Namun, wujud CSR versi BUMN adalah Program Kemitraan dan Bina Lingkungan (PKBL) model ini juga dipakai oleh PT Semen Tonasa, dimana pengalokasian dananya didapatkan dari penyisihan laba bersih perusahaan sebesar 2 persen. Selain itu, berdasarkan peraturan mentri Negara BUMN juga menetapkan pihak mana saja yang bisa menerima atau bekerja sama dengan program PKBL ialah pengusaha yang beraset bersih 200 Juta atau beromset 1 Milyar per tahun. Jadi berdasarkan model ini maka CSR sama saja dengan membangun hubungan ekonomi kembali, yang biasanya lebih menguntungkan perusahan yang sudah besar. Atau dengan kata lain program CSR bukan lagi menjadi tanggung jawab sosial sebuah perusahaan terhadap masyarakat di mana perusahan itu berada. Padahal makna harfia dari kata “Responsibility” yang berasal dari kosa kata bahasa inggris dapat disepadankan dengan tindakan sukarela (hibah). Karena responsibility mengandung dua kata, response berarti tindakan dan ability berarti kemampuan.

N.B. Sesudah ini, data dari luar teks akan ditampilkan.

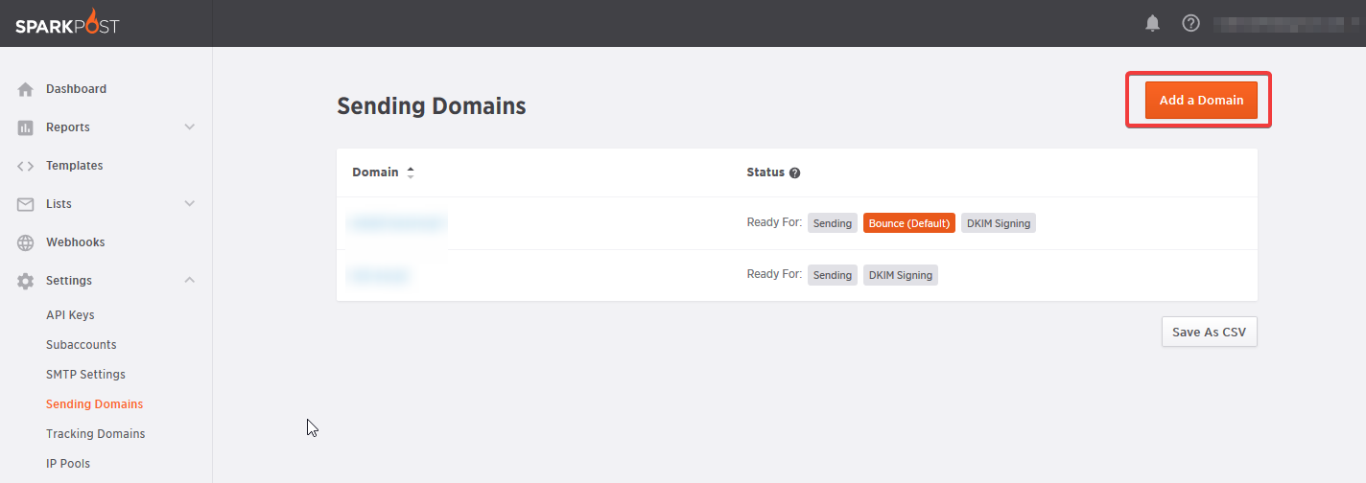Expand the Lists submenu chevron
This screenshot has height=483, width=1366.
pyautogui.click(x=190, y=204)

Jadi jika kita mengacu pada model CSR dalam aturan BUMN maka harapan masyarakat Pangkep untuk turut mencicipi rejeki dari kelimpahan laba yang di peroleh PT Semen Tonasa masih sangat jauh. Karena pajak yang diterapkan oleh Pemkab saja masih dinilai sangat tinggi oleh pihak Semen Tonasa. Catatan pahit lainnya ialah sebagian masyarakat di Kelurahan Kalabirang yang berdekatan dengan kantor pusat PT Semen Tonasa belum juga menikmati layanan listrik.

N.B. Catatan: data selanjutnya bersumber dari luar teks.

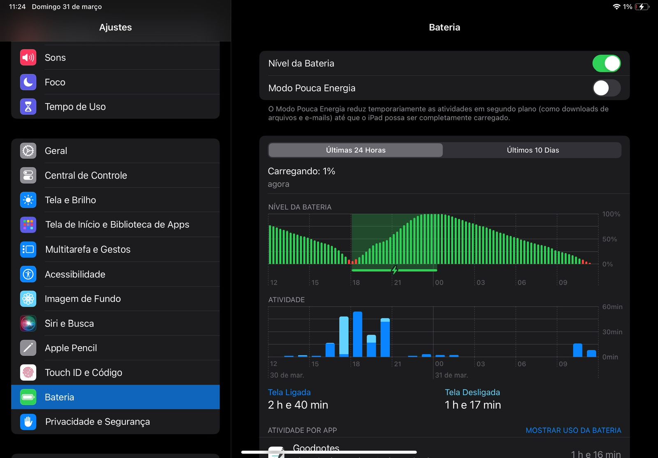Open Siri e Busca settings

point(116,323)
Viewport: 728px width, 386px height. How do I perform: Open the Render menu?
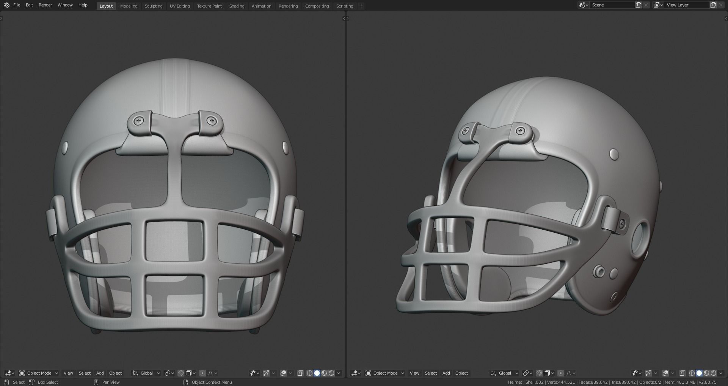45,5
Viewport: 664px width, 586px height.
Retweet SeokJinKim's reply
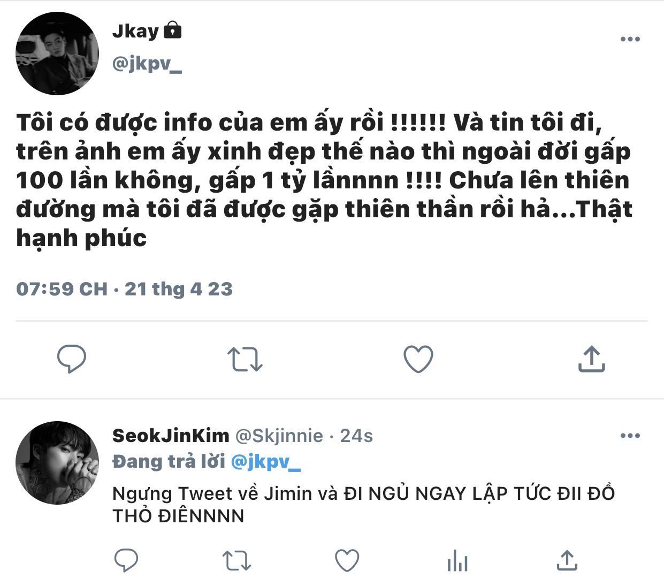point(236,561)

Padahal, jika pengalokasian dana CSR yang tepat guna tentu bisa mengatasi persoalan mendesak masalah yang dihadapi warga. Pertanyaannya maukah pihak PT Semen Tonasa mengambil langkah konkrit atas realitas yang terjadi di masyarakat area perusahaan maupun secara luas di Pangkep. Sehingga ada perspektif alternatif dari jangkauan CSR yang tidak hanya berkutat pada aturan baku regulasi. Penantian panjang ini tentu sangat diharapakan oleh masyarakat Pangkep agar hasil dari pengelolaan sumber daya alam bisa berdampak nyata dalam keberlangsungan hidup dimasa mendatang, bukan hanya sebatas sumbangan instan disetiap hajatan ulang tahun PT Semen Tonasa yang biasanya menyelenggarakan jalan santai dengan ragam hadiah yang disediakan.

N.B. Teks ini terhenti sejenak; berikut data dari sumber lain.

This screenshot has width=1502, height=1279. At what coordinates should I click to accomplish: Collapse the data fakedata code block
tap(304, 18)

Sebagai penutup, Hegemoni kepentingan dari pergantian Direksi dan Komisaris semoga saja tidak berakhir sebagai reposisi jabatan semata, tapi secara khusus masyarakat Pangkep mengharapkan dari manajemen yang baru agar keberlangsugan PT Semen Tonasa ke depan jauh lebih populis, transparan, betanggung jawab sosial, dan tidak serta merta mendahulukan peningkatan produksi tanpa memperhatikan hak Ekosob (Ekonomi, Sosial dan Budaya) warga.